* _EXERCISE DIRECTIONS_: Return every line of the data below unchanged, character for character.
- - -
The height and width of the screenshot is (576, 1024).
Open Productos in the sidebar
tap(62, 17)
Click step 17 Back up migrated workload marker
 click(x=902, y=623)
- - -
* _SOLUTION FOR THIS EXERCISE_:
The height and width of the screenshot is (576, 1024).
Open Productos in the sidebar
tap(62, 17)
Click step 17 Back up migrated workload marker
 click(x=902, y=623)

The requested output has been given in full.